Attestations were obtained by Dr. Samona from several of the persons who were
personally acquainted with the facts - in particular, from his own sister; from
his wife's uncle; from an Evangelical Pastor to whom Dr. Samona had related the
prediction of the rebirth before it was fulfilled; and from a lady to whom, in
March 1910, Mme. Samona had described the dream, and, in June, the seances
announcing twins.
The comments relevant to this case are essentially the same as those made on the
preceding one, and therefore need not be repeated.
3. The case of Shanti Devi
In 1936, a pamphlet was printed by the Baluja Press
in Delhi, India, setting forth the results of an inquiry into the case of Shand
Devi by Lala Desh bandhu Gupta (Managing Director of the Daily Tej,) Pandit Neki
Ram Sharma (a leader in the Nationalist movement,) and Mr. Tara Chand Mathur (an
Advocate.) The chief facts recorded in their statements are as follows.
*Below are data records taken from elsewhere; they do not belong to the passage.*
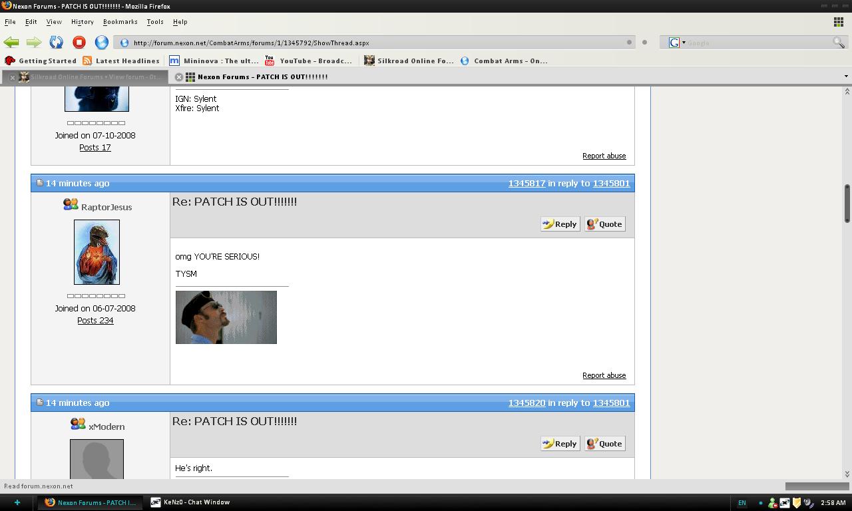The image size is (852, 511).
Task: Open the search engine dropdown arrow
Action: coord(684,43)
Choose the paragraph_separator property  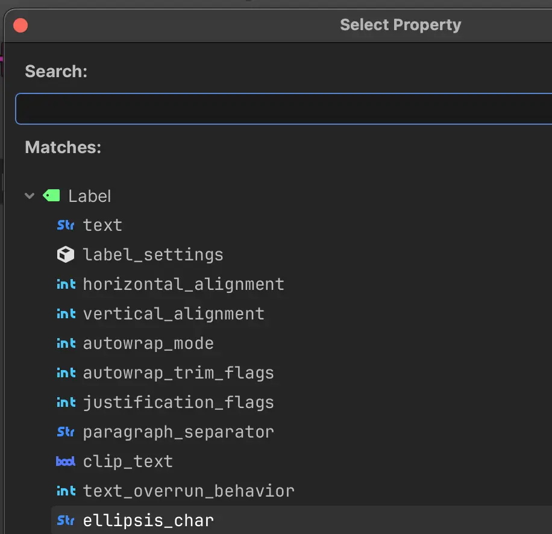(179, 432)
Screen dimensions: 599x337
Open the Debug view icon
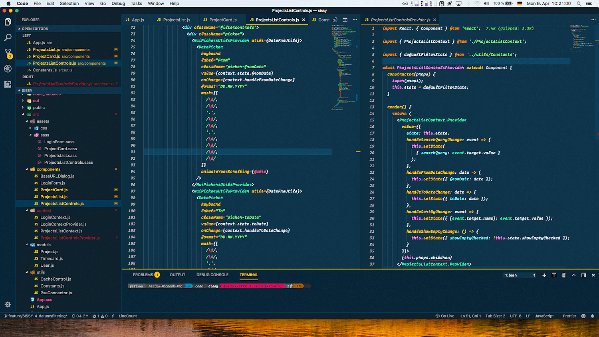8,69
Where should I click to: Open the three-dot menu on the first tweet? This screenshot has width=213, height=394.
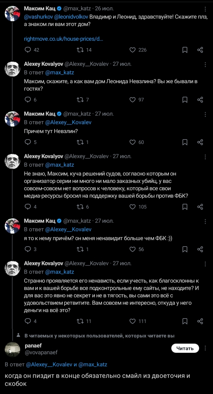click(206, 9)
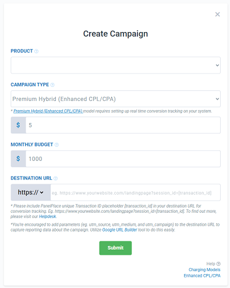Expand the Campaign Type dropdown
230x288 pixels.
pos(115,99)
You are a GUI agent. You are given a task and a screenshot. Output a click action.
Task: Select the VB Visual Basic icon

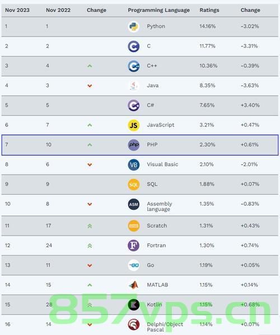coord(134,165)
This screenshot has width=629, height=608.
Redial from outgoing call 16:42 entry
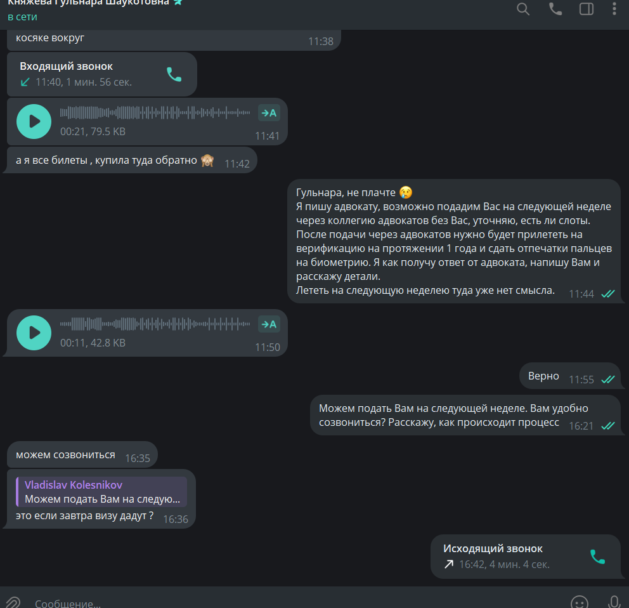click(597, 557)
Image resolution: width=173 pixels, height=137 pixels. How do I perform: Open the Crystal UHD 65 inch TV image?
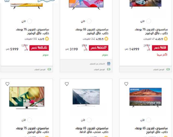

They concern a girl, Kumari Shangti Devi, born October 12, 1926 in Delhi,
daughter of B. Rang Bahadur Mathur. From the age of about four, she began to
speak of a former life of hers in Muttra - a town about 100 miles from
Delhi - saying that she was then a Choban by caste, that her husband was a cloth
merchant, that her house was yellow, etc. Later, she told a grand-uncle of hers,
Mr. Bishan Chand, that her husband's name in her previous life had been Pt.
Kedar Nath Chaubey. The uncle mentioned this to Mr. Lala Kishan Chand, M.A., a
retired Principal, who asked to meet the girl. She then gave him the address of
"Kedar Nath," to whom he wrote. To his surprise, it turned out that Kedar Nath
Chaubey actually existed; and, in his reply to the letter, he confirmed various
of the details Shand Devi had given and suggested that a relative of his in
Delhi, Pt. Kanji Mal, interview the girl. When he came to see her, she
recognized him as a cousin of her former husband and gave convincing replies to
questions of his concerning intimate details.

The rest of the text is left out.